**Exercise brief**
In the records below, begin at the line that has "Screen dimensions: 1576x886" and stop after the line that has "Open the resumida"; quote those lines verbatim and nothing more.
[Start of section]
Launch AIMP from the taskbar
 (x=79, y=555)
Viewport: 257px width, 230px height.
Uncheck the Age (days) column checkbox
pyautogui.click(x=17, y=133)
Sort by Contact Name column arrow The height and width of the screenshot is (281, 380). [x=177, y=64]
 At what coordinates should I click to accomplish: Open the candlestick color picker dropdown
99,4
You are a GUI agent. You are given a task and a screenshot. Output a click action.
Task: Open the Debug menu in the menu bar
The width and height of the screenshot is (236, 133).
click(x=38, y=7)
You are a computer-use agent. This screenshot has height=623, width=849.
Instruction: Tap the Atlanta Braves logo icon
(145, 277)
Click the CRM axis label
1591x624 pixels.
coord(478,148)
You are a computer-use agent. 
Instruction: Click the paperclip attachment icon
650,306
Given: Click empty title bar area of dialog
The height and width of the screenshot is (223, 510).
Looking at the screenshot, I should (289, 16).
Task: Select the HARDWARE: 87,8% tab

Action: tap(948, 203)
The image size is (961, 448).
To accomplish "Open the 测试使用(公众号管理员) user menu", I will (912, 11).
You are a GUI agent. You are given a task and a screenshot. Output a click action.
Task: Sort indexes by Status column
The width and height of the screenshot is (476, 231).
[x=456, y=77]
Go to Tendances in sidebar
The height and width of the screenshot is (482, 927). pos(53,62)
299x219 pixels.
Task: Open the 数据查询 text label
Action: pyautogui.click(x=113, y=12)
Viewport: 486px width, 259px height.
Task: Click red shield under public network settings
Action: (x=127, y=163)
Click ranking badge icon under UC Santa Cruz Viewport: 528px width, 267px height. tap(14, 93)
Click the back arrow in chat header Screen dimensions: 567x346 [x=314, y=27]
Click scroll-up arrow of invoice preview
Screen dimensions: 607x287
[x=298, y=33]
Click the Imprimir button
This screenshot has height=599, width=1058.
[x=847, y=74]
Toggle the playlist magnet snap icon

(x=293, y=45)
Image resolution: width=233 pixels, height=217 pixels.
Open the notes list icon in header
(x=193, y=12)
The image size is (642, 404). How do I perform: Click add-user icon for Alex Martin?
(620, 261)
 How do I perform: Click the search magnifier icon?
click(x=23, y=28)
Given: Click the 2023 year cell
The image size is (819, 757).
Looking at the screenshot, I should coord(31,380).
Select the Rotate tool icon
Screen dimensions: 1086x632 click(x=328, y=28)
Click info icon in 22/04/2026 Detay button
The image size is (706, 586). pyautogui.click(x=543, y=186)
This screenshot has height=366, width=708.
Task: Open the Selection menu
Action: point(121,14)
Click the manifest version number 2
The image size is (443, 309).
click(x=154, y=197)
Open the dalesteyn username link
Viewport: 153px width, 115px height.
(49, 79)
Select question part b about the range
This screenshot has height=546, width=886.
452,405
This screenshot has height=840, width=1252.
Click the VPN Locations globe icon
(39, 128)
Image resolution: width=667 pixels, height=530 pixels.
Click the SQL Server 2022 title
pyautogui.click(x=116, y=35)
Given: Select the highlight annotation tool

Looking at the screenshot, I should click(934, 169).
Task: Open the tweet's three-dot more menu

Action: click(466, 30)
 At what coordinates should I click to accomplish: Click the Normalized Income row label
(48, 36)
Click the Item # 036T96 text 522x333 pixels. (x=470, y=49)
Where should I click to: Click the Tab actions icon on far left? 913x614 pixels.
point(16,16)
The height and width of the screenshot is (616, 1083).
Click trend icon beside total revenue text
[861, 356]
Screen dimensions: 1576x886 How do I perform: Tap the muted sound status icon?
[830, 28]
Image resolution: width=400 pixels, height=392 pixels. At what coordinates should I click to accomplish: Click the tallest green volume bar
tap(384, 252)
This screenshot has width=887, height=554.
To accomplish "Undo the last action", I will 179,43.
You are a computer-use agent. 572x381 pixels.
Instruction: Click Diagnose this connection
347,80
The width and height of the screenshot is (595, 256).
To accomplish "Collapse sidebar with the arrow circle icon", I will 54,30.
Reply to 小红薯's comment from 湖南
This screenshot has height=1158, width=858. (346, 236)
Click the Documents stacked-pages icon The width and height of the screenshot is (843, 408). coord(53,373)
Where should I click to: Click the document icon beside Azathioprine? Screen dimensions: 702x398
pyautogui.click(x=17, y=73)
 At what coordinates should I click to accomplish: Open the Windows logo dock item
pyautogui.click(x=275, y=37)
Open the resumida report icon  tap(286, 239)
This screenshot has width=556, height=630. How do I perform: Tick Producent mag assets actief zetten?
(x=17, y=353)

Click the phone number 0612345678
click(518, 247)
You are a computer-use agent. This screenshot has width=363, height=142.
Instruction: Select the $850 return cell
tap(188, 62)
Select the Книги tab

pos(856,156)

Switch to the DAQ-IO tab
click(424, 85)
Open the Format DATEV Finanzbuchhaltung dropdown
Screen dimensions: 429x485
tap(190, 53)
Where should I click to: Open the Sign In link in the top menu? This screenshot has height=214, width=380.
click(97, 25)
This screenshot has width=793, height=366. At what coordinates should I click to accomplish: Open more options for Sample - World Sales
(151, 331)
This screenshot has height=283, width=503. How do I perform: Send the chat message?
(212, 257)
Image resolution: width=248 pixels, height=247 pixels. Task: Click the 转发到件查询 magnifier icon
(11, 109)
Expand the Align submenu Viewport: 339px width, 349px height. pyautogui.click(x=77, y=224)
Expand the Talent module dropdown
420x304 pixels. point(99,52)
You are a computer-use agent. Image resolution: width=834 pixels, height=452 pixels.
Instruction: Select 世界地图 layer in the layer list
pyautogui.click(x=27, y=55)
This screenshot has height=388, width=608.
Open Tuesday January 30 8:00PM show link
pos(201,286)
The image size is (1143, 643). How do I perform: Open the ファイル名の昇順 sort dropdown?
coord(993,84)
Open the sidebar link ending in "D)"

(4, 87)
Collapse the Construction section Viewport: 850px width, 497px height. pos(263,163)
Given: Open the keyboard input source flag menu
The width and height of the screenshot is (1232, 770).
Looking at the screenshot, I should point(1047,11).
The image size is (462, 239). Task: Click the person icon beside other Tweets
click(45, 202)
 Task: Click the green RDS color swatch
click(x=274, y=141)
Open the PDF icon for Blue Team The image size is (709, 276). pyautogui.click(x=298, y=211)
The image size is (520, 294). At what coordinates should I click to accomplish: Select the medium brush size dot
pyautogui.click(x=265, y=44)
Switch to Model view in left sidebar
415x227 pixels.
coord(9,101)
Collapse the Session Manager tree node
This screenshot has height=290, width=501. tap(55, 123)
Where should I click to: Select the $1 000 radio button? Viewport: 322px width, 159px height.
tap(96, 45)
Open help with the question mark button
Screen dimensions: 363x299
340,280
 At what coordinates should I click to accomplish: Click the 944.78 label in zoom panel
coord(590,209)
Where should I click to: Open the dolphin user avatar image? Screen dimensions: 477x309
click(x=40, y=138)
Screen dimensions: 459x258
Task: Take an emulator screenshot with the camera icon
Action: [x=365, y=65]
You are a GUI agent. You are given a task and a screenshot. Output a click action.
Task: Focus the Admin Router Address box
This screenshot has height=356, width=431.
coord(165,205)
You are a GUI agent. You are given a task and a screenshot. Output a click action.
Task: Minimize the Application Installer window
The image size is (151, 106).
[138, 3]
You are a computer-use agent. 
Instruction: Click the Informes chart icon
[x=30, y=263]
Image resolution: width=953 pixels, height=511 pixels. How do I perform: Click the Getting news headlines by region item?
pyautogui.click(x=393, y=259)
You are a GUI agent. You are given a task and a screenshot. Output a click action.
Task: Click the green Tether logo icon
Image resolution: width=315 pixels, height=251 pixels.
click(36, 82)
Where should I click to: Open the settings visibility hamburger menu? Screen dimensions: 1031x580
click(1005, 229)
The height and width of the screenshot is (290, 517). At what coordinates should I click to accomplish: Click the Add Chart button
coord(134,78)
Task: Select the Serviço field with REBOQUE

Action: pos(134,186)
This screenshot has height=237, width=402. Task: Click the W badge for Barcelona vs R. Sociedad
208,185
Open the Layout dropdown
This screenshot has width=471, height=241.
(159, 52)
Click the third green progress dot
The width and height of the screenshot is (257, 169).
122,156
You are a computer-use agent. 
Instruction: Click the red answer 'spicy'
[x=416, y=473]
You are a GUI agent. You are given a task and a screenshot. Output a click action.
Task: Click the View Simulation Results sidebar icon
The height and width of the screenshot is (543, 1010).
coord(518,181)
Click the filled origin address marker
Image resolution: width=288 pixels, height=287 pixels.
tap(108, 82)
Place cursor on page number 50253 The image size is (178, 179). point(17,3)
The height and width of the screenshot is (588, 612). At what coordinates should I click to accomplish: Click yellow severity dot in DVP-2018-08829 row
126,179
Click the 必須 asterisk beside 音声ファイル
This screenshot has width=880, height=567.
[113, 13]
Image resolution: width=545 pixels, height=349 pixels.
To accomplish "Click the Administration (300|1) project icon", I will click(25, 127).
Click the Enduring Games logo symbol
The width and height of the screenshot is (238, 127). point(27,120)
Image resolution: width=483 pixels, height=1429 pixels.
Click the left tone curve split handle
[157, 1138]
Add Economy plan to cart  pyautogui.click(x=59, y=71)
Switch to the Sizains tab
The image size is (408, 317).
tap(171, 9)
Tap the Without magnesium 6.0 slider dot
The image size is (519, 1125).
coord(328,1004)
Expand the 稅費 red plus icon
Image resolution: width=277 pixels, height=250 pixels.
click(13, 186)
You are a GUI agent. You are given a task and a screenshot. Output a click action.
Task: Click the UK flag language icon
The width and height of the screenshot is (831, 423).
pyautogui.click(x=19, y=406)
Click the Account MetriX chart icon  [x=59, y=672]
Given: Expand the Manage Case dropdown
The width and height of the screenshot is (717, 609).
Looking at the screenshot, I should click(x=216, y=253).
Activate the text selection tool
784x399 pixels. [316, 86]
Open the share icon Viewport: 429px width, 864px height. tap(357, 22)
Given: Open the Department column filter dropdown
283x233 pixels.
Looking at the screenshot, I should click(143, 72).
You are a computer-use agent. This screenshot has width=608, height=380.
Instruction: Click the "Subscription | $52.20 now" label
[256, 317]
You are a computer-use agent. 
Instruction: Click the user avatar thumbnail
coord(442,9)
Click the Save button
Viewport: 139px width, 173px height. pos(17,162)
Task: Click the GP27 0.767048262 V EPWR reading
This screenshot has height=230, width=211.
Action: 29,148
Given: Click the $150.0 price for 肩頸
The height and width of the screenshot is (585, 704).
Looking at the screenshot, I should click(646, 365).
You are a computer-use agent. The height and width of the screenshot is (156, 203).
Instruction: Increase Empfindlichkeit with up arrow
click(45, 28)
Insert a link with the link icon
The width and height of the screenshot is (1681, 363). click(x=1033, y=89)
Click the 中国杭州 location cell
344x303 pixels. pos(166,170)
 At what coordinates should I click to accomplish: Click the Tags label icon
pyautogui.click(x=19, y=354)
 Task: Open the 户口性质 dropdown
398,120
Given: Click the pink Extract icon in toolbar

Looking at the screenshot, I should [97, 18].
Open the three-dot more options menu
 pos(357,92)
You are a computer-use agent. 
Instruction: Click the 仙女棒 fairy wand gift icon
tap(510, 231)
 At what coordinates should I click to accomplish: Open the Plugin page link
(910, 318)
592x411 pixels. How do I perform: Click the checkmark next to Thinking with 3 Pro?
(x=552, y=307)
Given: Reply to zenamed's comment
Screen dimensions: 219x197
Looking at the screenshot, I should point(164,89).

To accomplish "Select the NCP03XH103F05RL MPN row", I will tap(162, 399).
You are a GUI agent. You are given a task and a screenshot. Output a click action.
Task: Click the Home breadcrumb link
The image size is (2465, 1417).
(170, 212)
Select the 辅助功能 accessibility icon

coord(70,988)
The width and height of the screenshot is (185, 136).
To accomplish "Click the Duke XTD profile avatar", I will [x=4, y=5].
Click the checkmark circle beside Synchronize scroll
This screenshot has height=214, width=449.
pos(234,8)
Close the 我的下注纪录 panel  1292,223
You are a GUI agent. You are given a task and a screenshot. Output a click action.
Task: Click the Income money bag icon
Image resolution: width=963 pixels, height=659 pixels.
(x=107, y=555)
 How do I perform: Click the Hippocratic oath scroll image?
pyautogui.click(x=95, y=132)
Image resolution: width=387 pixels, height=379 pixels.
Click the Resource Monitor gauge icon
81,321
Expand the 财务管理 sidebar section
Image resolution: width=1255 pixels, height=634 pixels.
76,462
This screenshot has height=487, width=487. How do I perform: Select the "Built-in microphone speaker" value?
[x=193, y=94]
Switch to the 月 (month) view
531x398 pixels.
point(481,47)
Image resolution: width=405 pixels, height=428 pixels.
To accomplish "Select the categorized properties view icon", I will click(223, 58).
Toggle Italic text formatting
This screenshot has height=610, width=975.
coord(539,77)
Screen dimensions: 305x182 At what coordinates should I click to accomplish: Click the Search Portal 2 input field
[End of section]
**Exercise output**
Screen dimensions: 1576x886 How do I perform: Tap the muted sound status icon?
[830, 28]
Image resolution: width=400 pixels, height=392 pixels. At what coordinates should I click to accomplish: Click the tallest green volume bar
tap(384, 252)
This screenshot has width=887, height=554.
To accomplish "Undo the last action", I will 179,43.
You are a computer-use agent. 572x381 pixels.
Instruction: Click Diagnose this connection
347,80
The width and height of the screenshot is (595, 256).
To accomplish "Collapse sidebar with the arrow circle icon", I will 54,30.
Reply to 小红薯's comment from 湖南
This screenshot has height=1158, width=858. (346, 236)
Click the Documents stacked-pages icon The width and height of the screenshot is (843, 408). coord(53,373)
Where should I click to: Click the document icon beside Azathioprine? Screen dimensions: 702x398
pyautogui.click(x=17, y=73)
 At what coordinates should I click to accomplish: Open the Windows logo dock item
pyautogui.click(x=275, y=37)
Open the resumida report icon  tap(286, 239)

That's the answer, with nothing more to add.